**DOCUMENT EXCERPT**:
---
Other than both crashes involving a plane and a stall there is very little to compare between Colgan and AF447.

Stick pusher activates when the AoA is increased over the AoA that caused the stall alarm to activate. It does not know the difference between a tail and airfoil stall. The Dash-8 is not FBW. It is a conventional setup of pulleys and cables. And just a FYI, a stall (especially a tail stall) can happen at any speed.

 

A tail stall is not due to excessive aircraft aoa. It is caused by the loss of the tailplane's ability to provide downward 'lift'. When the tailplane cannot push the tail downwards anymore, the aircraft will drop its nose. It can happen at any actual aoa of the aircraft. It is not related to the actual aoa of the aircraft, as measured relative to the main wing and motion of the aircraft by the aoa sensors. Therefore, there will not be a stall warning since the event can occur well shy of the stalling setpoint. The nose of the aircraft will drop, sans any kind of stall shaker or pusher activation. Without those cues, the pilot, as a basic student pilot, is trained to perform what we call a nose low unusual attitude recovery, which is simply to pull back on the stick and reduce power. Which coincidentally, are also the exact actions required to recover from a tail stall.

 

If you want to focus on what happened before the stall event to cause all this grief, you should look back to each of those pilot's initial training days and ascertain what kind of basics of aviating their flight instructors had tried to instill into them. Because the actions required to avert tragedy here were actions that all aviators should be capable of as you are capable of inhaling air into your lungs on a daily basis. That they were not capable of them speaks more about their initial training than it does anything else about equipment or procedures at this level.

How many times do I have to say this - they weren't pulling back in direct response to the stall warning sounding, and after the AoA had reached a certain amount the stall warning was sounding when the nose was pointed down and stopped when it was pulled back up.

 

Other than both crashes involving a plane and a stall there is very little to compare between Colgan and AF447.

 

Those two accidents are going to be spoken of in the same discussion because they both point to an identical problem. Pilots who were unable to perform a stall recovery.

I agree that they weren't able to perform a stall recovery, however I do not think requiring more TT is the solution to the problem.

Kevin Hester,

 

Indianapolis, Indiana

I'd argue that point. The AF pilots were perfectly capable of recovering from a stall, they were simply put in a situation of massively conflicting information, mostly likely total loss of spatial awareness. They couldn't confirm the aircraft was stalled let alone what the IAS was. Colgan was a result of fatigue and the wrong reaction much closer to the ground. Much more simple.
---
**RECORD LIST**:
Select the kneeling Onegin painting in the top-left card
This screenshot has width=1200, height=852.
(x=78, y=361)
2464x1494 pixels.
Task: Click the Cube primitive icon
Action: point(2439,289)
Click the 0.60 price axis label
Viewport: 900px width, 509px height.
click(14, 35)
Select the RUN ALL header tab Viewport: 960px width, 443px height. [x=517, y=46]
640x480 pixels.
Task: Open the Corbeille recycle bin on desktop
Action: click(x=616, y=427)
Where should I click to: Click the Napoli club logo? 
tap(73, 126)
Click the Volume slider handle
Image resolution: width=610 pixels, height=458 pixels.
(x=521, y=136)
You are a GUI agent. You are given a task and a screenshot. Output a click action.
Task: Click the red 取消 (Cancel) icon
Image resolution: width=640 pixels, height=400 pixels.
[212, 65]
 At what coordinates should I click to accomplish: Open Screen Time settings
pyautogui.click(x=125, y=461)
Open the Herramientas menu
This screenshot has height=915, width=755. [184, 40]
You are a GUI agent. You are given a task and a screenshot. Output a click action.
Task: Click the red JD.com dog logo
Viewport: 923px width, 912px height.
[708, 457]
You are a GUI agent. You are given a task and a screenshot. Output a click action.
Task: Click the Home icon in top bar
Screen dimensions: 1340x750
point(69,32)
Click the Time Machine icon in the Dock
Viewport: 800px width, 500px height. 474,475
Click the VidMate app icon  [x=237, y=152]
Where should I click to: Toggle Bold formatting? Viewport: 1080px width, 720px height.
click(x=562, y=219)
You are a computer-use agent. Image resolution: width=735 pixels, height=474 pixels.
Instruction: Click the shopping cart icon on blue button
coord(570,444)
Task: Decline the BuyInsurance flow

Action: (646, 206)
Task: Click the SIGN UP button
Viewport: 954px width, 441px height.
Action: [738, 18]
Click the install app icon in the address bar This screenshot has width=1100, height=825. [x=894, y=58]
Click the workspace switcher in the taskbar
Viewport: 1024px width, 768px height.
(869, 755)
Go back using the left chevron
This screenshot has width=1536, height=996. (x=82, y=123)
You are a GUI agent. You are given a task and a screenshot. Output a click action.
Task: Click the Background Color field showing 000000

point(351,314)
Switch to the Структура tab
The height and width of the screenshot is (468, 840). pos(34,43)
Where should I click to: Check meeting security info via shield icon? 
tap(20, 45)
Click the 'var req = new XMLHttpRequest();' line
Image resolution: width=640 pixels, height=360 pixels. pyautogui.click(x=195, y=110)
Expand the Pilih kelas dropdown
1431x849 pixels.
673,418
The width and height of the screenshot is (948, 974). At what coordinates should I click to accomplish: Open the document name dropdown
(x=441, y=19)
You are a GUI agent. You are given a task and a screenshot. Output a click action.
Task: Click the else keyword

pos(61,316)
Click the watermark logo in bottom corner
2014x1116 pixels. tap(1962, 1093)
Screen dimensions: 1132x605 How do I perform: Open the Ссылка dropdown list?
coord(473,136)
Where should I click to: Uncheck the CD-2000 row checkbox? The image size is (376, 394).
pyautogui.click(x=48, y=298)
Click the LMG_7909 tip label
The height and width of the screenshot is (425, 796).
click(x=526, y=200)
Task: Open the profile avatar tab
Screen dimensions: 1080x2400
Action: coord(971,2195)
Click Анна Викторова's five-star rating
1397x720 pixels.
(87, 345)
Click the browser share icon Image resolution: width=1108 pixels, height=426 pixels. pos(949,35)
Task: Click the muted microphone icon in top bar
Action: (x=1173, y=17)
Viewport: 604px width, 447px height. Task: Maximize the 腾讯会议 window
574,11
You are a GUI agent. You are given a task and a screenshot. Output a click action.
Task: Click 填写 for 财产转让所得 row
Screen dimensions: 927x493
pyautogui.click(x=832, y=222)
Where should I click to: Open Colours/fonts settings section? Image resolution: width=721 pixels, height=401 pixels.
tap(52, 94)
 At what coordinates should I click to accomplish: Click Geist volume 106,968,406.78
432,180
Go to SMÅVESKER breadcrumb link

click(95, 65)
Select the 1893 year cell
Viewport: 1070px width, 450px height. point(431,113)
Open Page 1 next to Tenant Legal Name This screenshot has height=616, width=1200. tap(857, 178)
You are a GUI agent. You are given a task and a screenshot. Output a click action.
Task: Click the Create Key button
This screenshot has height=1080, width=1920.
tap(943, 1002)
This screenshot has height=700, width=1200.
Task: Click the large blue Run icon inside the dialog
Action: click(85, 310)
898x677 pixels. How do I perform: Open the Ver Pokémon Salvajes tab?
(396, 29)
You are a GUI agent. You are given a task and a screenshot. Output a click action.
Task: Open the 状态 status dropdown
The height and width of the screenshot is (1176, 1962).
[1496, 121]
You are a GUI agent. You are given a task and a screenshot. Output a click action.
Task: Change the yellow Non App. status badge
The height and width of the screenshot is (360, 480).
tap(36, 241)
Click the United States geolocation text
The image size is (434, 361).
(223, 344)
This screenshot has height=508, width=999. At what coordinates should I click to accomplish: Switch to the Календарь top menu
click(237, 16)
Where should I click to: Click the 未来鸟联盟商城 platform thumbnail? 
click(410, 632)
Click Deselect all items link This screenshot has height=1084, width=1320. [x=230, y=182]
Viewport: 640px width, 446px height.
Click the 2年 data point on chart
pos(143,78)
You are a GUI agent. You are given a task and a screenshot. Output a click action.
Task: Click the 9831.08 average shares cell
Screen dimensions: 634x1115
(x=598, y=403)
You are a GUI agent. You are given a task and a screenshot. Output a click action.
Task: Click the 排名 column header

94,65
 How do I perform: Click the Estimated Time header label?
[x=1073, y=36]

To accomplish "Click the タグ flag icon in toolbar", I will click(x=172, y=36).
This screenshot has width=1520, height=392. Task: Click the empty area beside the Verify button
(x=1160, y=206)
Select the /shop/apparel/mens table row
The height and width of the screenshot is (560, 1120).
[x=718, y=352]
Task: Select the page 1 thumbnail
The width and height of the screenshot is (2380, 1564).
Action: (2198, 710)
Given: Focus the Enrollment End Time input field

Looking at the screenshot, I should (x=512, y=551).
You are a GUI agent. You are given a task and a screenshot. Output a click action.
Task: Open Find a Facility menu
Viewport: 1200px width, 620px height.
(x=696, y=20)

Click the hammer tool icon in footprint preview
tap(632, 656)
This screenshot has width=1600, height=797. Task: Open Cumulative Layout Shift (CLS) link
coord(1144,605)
---
**STATED EXERCISE A**: Summarize the text about the Colgan and AF447 crashes in two sentences.
**STATED EXERCISE B**: In the entries, copy word for word everything from the line containing "Task: Open the profile avatar tab" down to the line containing "click(95, 65)", with both of those lines included.

**COMPLETE OUTPUT A**: A tail stall happens when the tailplane can no longer push the tail down, so the nose drops at any angle of attack without a stall warning or pusher, and the recovery is to pull back on the stick and reduce power. The writers disagree about the two accidents: one says both show pilots unable to recover from a stall because of weak basic training, while another says the AF447 pilots faced heavily conflicting information and the Colgan crash came from fatigue and the wrong reaction close to the ground.

**COMPLETE OUTPUT B**:
Task: Open the profile avatar tab
Screen dimensions: 1080x2400
Action: coord(971,2195)
Click Анна Викторова's five-star rating
1397x720 pixels.
(87, 345)
Click the browser share icon Image resolution: width=1108 pixels, height=426 pixels. pos(949,35)
Task: Click the muted microphone icon in top bar
Action: (x=1173, y=17)
Viewport: 604px width, 447px height. Task: Maximize the 腾讯会议 window
574,11
You are a GUI agent. You are given a task and a screenshot. Output a click action.
Task: Click 填写 for 财产转让所得 row
Screen dimensions: 927x493
pyautogui.click(x=832, y=222)
Where should I click to: Open Colours/fonts settings section? Image resolution: width=721 pixels, height=401 pixels.
tap(52, 94)
 At what coordinates should I click to accomplish: Click Geist volume 106,968,406.78
432,180
Go to SMÅVESKER breadcrumb link

click(95, 65)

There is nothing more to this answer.